I've run 100,000+ line Rails apps in WSL (well technically through Docker,
which I connect to through WSL) and I never noticed a slowdown that was bad
enough to make me think "this sucks". It's always been pretty good. I run all
sorts of Rails, Flask, Phoenix and Webpack driven apps and all of them run
fast enough where I don't think twice about it.

Personally, I find the WSL set up somewhat close to native Linux in terms of
the user experience.

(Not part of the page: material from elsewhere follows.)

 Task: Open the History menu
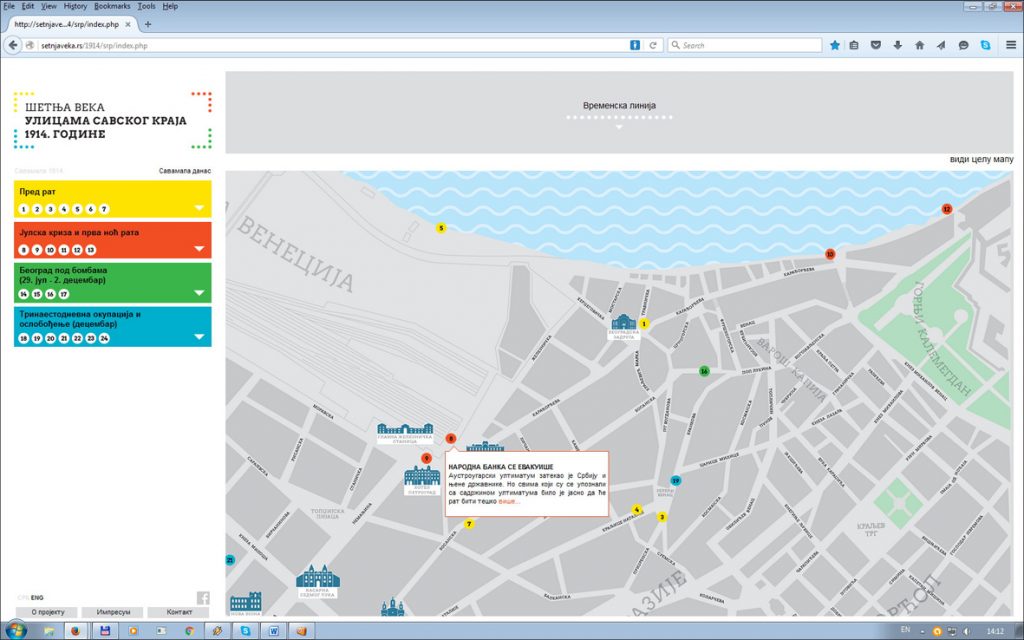click(x=75, y=6)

I'm not talking about I/O performance, but I mean how it
feels to use the OS in general.

For example:

I spend 99% of my time in a WSL terminal using tmux + terminal Vim + ranger.
So that takes care of coding and managing files.

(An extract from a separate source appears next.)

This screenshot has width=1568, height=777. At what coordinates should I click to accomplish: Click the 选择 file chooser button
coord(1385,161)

Then I use a browser and other graphical apps (image / video editors) that run
directly in Windows.

Dexpot sets up virtual screens with key binds that are comparable to how i3wm
lets you switch and move windows to another screen.

Keypirinha lets you launch apps with a fuzzy finder (like dmenu but better
IMO)

AutoHotkey lets you easily manage global hotkeys (just like i3 does) and more

When you put all of that together, you get a really really good development
experience that also doubles for gaming and running programs that don't have a
good alternative on Linux (such as Camtasia on Windows).

Then for the icing on the cake, since you're running Ubuntu 18.04 in WSL, you
can provision WSL itself with the same exact configuration management scripts
you would use to provision a production box. For me specifically I run all of
the same Ansible roles against WSL that I do in production. I can set the
whole thing up with 1 Ansible command. Plus my dotfiles also happen to work
exactly how they do on my native Linux laptop so it's easy to keep things in
sync and feeling the same.

This all runs from a i5 3.2ghz / 16GB of RAM / SSD / etc. $750 desktop built 5
years ago.

Even if Apple tax didn't exist I would still use this Windows / WSL set up if
I weren't in a position where I could run Linux natively.

------
pixelmonkey
If you run Linux on vanilla Intel ultrabook or Intel desktop/server hardware,
it is not only blazing fast, but all the hardware works out of the box, too.

I wrote about this in the context of Lenovo X1C laptop here:

[http://amontalenti.com/2017/09/01/lenovo-
linux](http://amontalenti.com/2017/09/01/lenovo-linux)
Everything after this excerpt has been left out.